To do:
In the entries below, count every line containing "agent". Return the number and nothing else.

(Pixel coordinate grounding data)
-- Opening Marker --
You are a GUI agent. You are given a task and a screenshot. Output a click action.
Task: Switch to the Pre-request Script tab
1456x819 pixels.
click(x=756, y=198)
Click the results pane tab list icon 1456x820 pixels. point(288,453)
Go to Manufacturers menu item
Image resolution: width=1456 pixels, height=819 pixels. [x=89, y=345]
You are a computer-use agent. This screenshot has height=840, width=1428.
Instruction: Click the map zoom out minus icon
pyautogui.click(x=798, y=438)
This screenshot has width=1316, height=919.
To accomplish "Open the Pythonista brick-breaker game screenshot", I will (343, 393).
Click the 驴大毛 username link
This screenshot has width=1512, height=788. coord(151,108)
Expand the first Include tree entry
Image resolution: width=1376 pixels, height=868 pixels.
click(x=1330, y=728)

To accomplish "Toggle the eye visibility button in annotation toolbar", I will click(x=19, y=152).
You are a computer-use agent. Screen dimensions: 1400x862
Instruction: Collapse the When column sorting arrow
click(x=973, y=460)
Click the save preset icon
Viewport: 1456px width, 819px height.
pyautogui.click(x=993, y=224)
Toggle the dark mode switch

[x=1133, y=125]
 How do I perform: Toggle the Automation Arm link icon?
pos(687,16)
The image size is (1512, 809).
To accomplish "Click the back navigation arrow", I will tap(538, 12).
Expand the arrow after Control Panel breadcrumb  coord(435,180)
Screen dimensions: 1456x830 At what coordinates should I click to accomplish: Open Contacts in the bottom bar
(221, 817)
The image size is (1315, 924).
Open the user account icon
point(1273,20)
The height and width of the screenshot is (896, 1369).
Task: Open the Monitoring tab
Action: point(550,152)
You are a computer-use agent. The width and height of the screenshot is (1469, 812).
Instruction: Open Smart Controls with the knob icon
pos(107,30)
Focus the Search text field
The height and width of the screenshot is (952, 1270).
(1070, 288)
-- Closing Marker --
Answer to the problem:
4